Working Knowledge: Employee Innovation and the Rise of Corporate Intellectual Property, 1800-1930

By Catherine L. Fisk | Go to book overview

2
The Genius Which Conceived & the Toil
Which Compiled the Book

Just as both patents and unpatented workplace knowledge were regarded as an asset of skilled labor, so too did antebellum law treat copyrights as the property of the individual author regardless of whether the work was created for hire. Although employee-authors, like authors everywhere for centuries, routinely assigned their copyrights to those who would pay for them (including their employers), the law required there to be an express assignment of the copyright before it would divest an author of the right to his work over his objection. Judges found very good philosophical and economic reasons for this rule, at least in the context of the few cases that litigated authorship.

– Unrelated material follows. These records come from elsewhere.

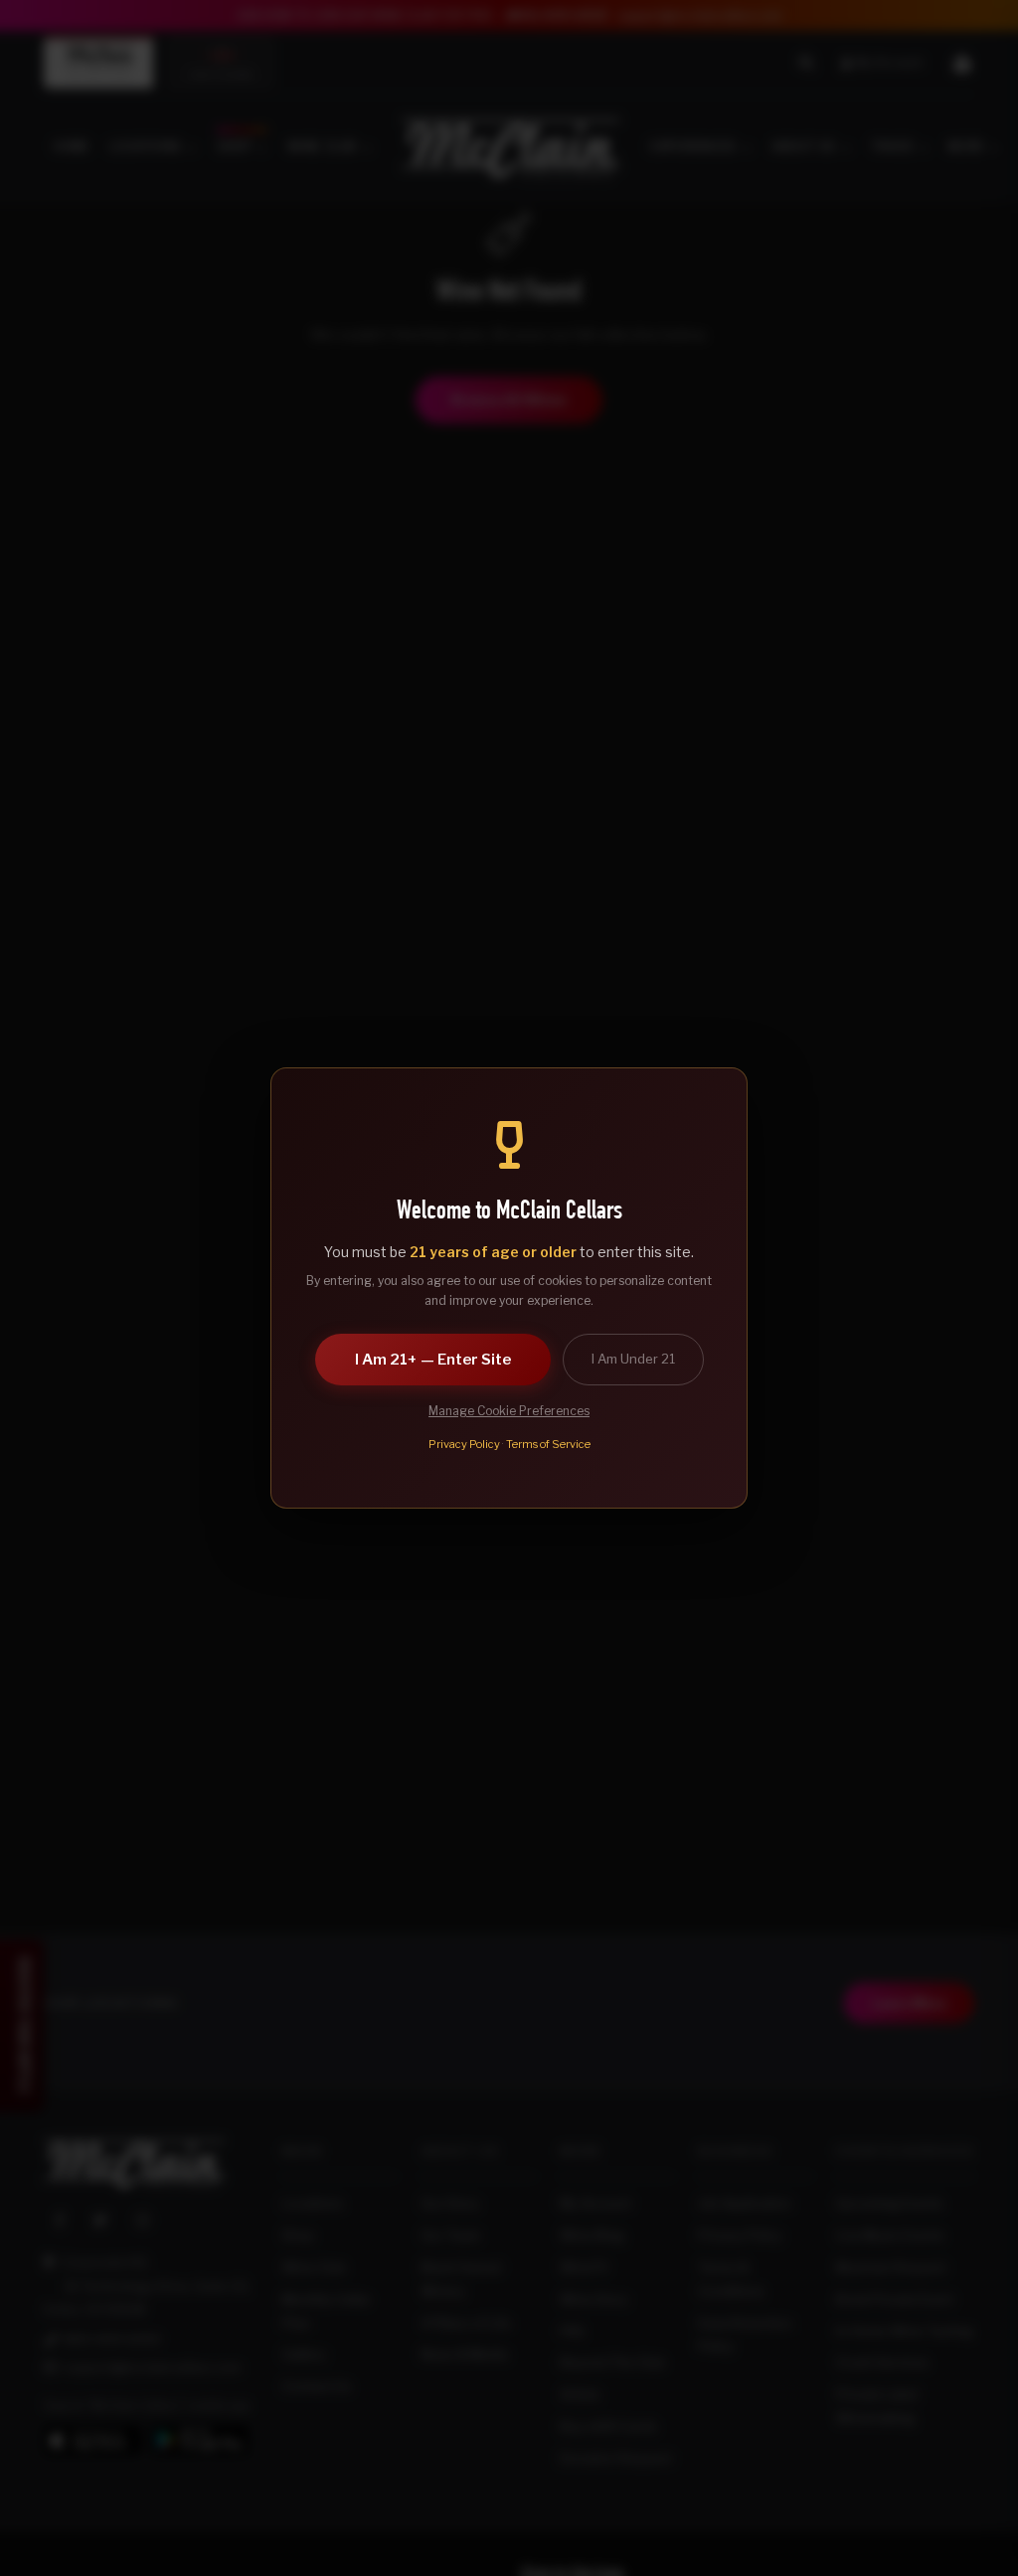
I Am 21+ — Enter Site (433, 1359)
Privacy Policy (464, 1444)
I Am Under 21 (633, 1359)
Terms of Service (548, 1444)
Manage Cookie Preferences (509, 1410)
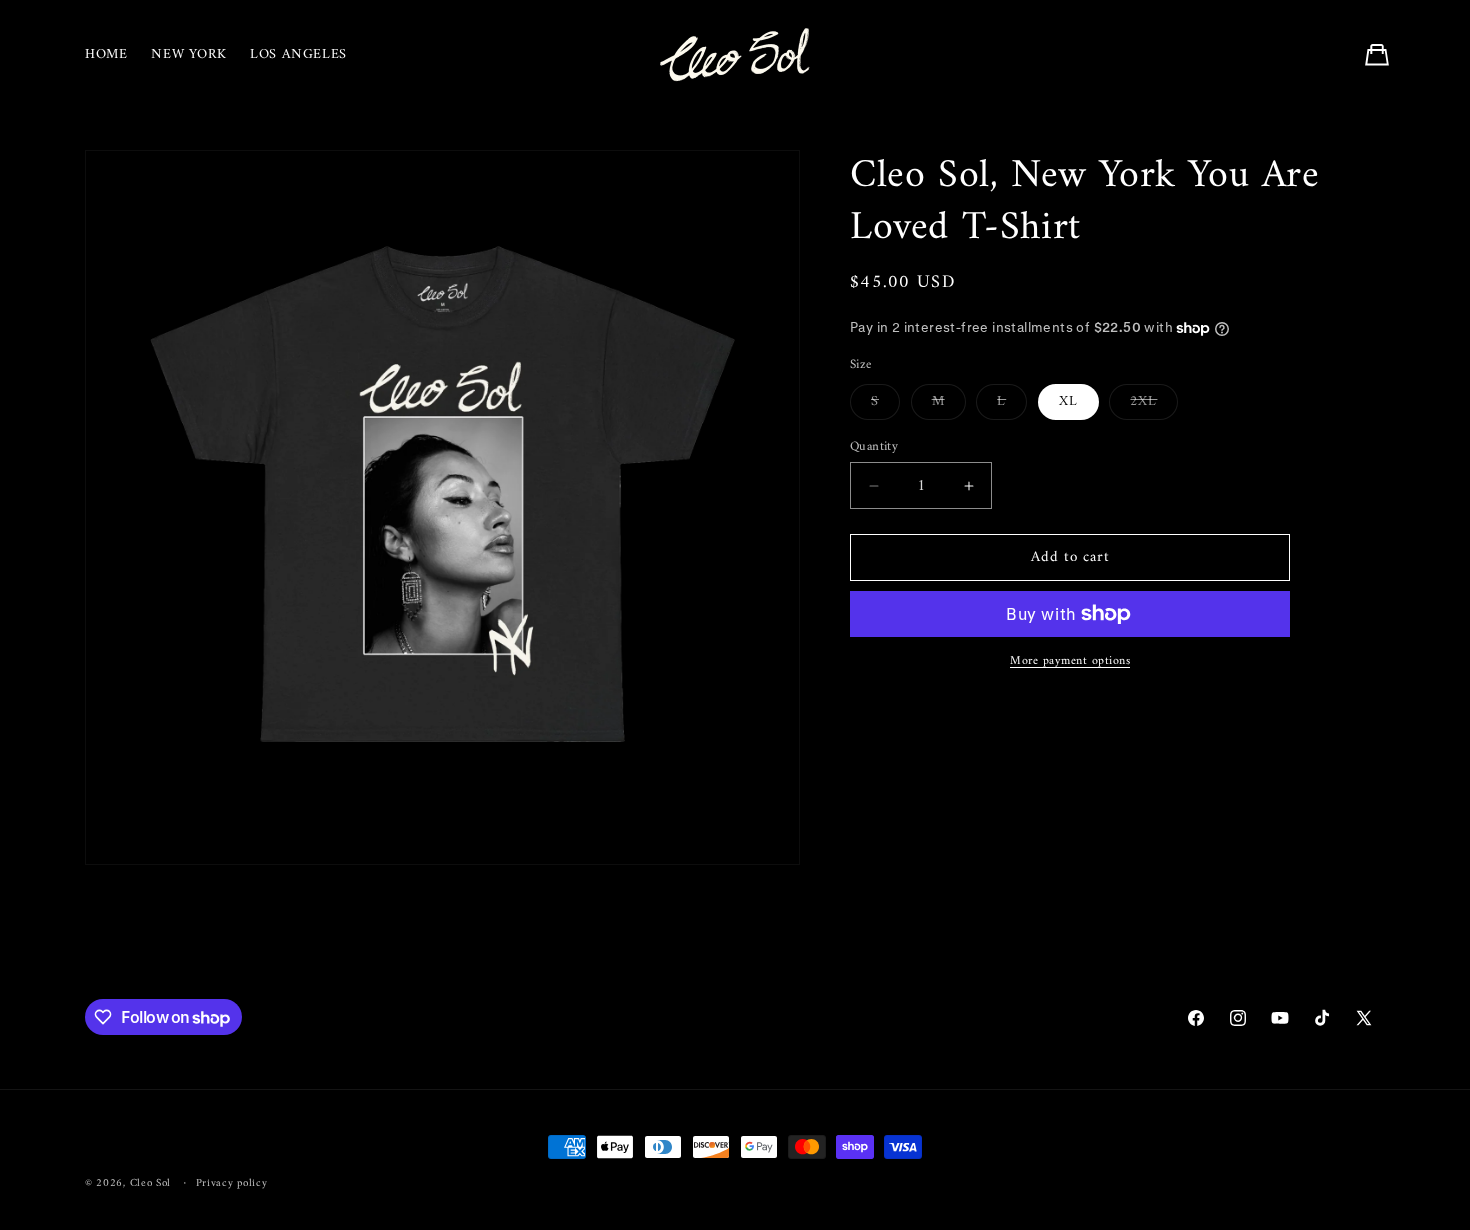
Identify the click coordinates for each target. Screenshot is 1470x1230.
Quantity (874, 447)
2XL (1154, 404)
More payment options (1070, 662)
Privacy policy (232, 1184)
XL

In this chapter, I examine the law and practice of copyright ownership in the three sectors of the antebellum American economy where copyright disputes arose: law publishing, theater, and map publishing. These were also the three sectors that continued to produce the majority of the employeremployee copyright disputes for much of the nineteenth century. Judges developed rules to protect employee-authors because they were persuaded by the morality of saving creative geniuses from improvident bargains. Judges also considered it economically expedient for a new country that wished to cultivate its own homegrown culture industry to protect the rights of the author who worked for hire. Later in the century, the arguments of economic expedience seemed to favor the employer, but in the antebellum period the moral claims of the author coincided perfectly with the economic incentives for protecting the author’s rights to the fruits of creative work.